Monday, September 22, 2008

Coney Island

I chose to focus my blog on Martí's Coney Island. I was supposed to read Nuestra  America el año pasado but never got to it and therefore my knowledge of Jose Martí work isn't what it should be.
As I read Coney Island, I often lost track of the point Martí was trying to make - whether or not there was one - because he went of for paragraphs at a time describing the things he saw and his observations. His run on sentences and endless use of adjectives were poetic and beautiful but easily lost on me as my spanish vocabulary is lacking to say the least.
I did find many recurring descriptions and themes that I though would be an interesting topic of discussion (maybe someone else noticed them too?). I noticed that he seemed to always describe the United States with a sense of curiosity and wonder. Because Martí describes his thoughts in  long passages, I will as well. There always seem to be crowds or throngs of people (muchedumbres) everywhere, they are never sleeping and vary greatly in appearance and the women seem to be free to do what they please (even if they are married). The throngs of people parade around the street at all hours of the day. Wealth is available and everywhere, everything is new and exciting. Martí always plays the part of the observer, curious but never a participant. I can imagine him with his little mustache wandering late at night, unable to sleep, quiet but with eyes wide open, watching and making mental notes of all the wonderful and awful things he sees as he strolls the streets and allies of Coney Island. 
My question then is why is Martí glorifying the strangeness of the New York middle and lower-classes? Does he admire their sense of freedom (and real freedom from British colonists)? Has he never seen anything like this in Cuba and in Europe? He kind of sounds like a naive tourist that has a way with words to me. I enjoyed in none the less


Max said...

(Entries shown)

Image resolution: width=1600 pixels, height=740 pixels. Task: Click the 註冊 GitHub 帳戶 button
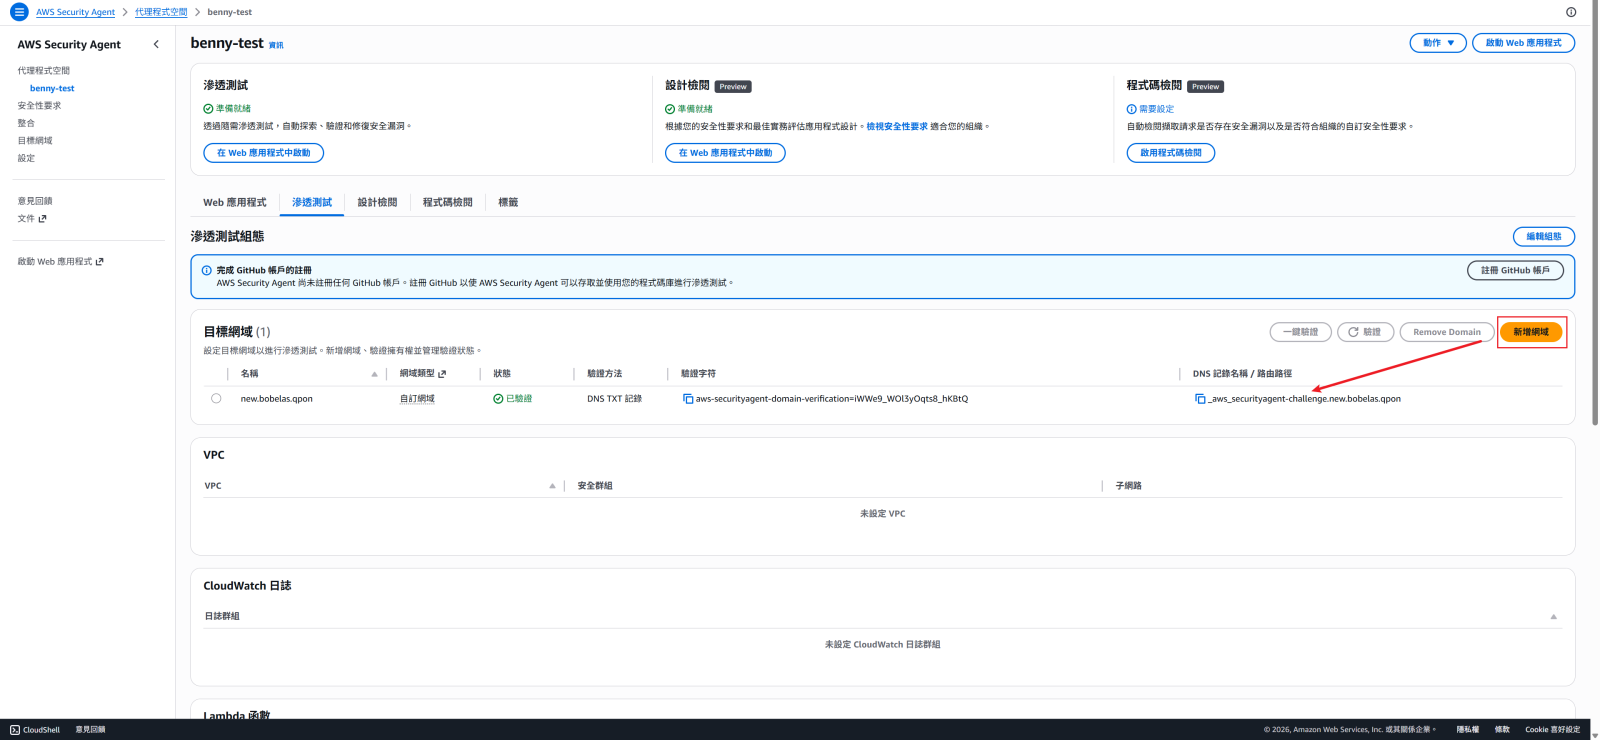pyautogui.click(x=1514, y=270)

...

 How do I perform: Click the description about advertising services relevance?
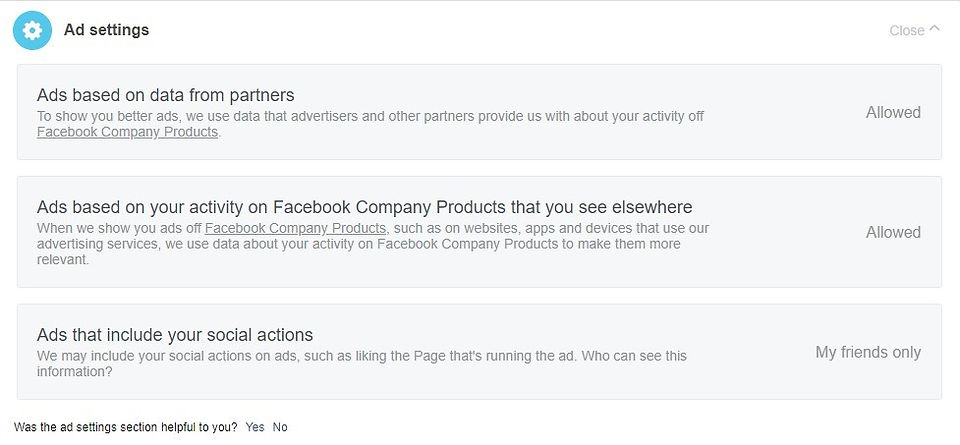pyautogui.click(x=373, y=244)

...

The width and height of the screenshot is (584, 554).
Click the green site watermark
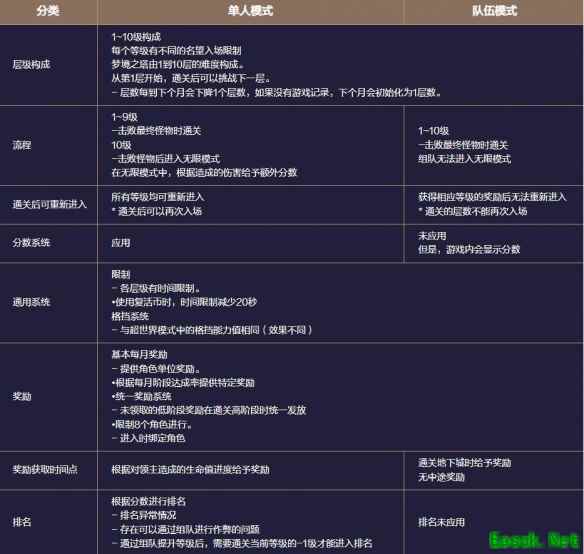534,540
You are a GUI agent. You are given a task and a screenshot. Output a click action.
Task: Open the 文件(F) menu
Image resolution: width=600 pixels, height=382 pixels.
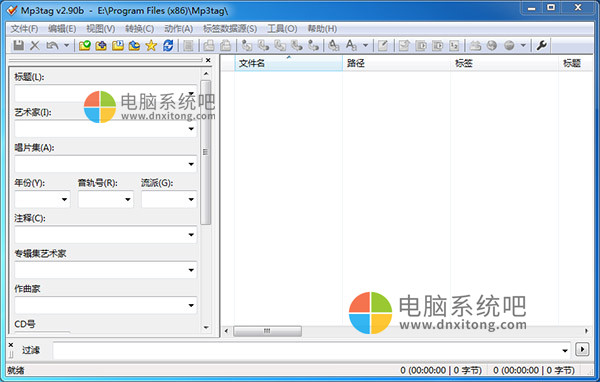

(Work instructions) Continue the blog post about Martí's "Coney Island" from the point where it stops.

(Exercise response)
I do agree with you about your description of Marti as a naive tourist. Many of his adjectives were glamorizing and uplifting what he saw, often ignoring the negative.

deanna-maria said...

I think that though Marti appreciates the US, and that he in fact came from a place that was stricken with poverty, he does (in my opinion) glorify New York and Coney Island. He never seems to step beyond that "tourist" outlook, but then again, maybe to him, the dirt and grime of Nuevo York was an improvement.

beth said...

I think you're bang on. There is a definite sense of glorification of the US. The extremely idealistic and optimistic perspective from which Marti writes about the United States does appear to stem from the lack of freedom he resents so much about his own country. I think for any tourist, New York is fairly overwhelming. It seems as though a city that size, with so many people from so many places around the world would have endless opportunities for newcomers. For someone struggling with colonial oppression in their home country, the awe for the wonder that is New York would only be amplified by comparison.

Serena said...

I thought it was interesting how you noted that Marti is an observer and never a participant. Maybe this allowed him to maintain his idealistic view of the U.S. He wouldn't be glorifying the riches and freedom of New York if he lived for awhile in one of its ghettos.